Universo do Fisiculturismo: Ramon Dino vence categoria Classic Physique

Ramon Dino

No universo do fisiculturismo, poucas conquistas têm o peso simbólico do título de Mr. Olympia.

É a consolidação máxima de anos de esforço, disciplina, superações e performance impecável no palco.

Quando um atleta já vinha traçando uma trajetória de ascensão e acumulando resultados expressivos, conquistar esse título representa um momento definitivo — ruptura de paradigmas, coroamento de dedicação e fonte de inspiração.

É exatamente nesse contexto que o nome de Ramon Dino se destaca: ao se tornar campeão da categoria Classic Physique no Mr. Olympia 2025, ele escreveu um capítulo histórico para o esporte brasileiro.

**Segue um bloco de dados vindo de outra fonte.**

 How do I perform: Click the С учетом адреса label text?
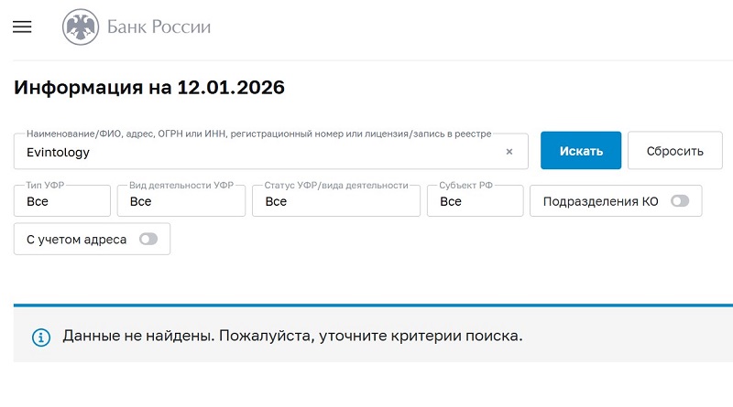click(76, 240)
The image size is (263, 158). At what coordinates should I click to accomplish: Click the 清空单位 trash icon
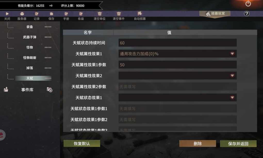click(x=100, y=14)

Veja sua trajetória, os desafios enfrentados, os fatores que o elevaram até o topo e o significado desse título para ele, para o Brasil e para o fisiculturismo como um todo.

Quem é Ramon Dino?

Ramon Rocha Queiroz, mais conhecido como Ramon Dino ou “O Dinossauro do Acre”, nasceu em 9 de fevereiro de 1995, em Rio Branco, estado do Acre (Brasil).

Desde jovem, já chamava atenção por ter uma estrutura física promissora; aos 14 anos iniciou treinos de musculação e calistenia, mesmo com limitações de recursos.

No início, Ramon teve que improvisar e treinar com recursos restritos. Em sua cidade natal, havia poucas oportunidades estruturadas — por isso, ele usava maneiras criativas de treinar e buscou orientação com professores de musculação quando possível.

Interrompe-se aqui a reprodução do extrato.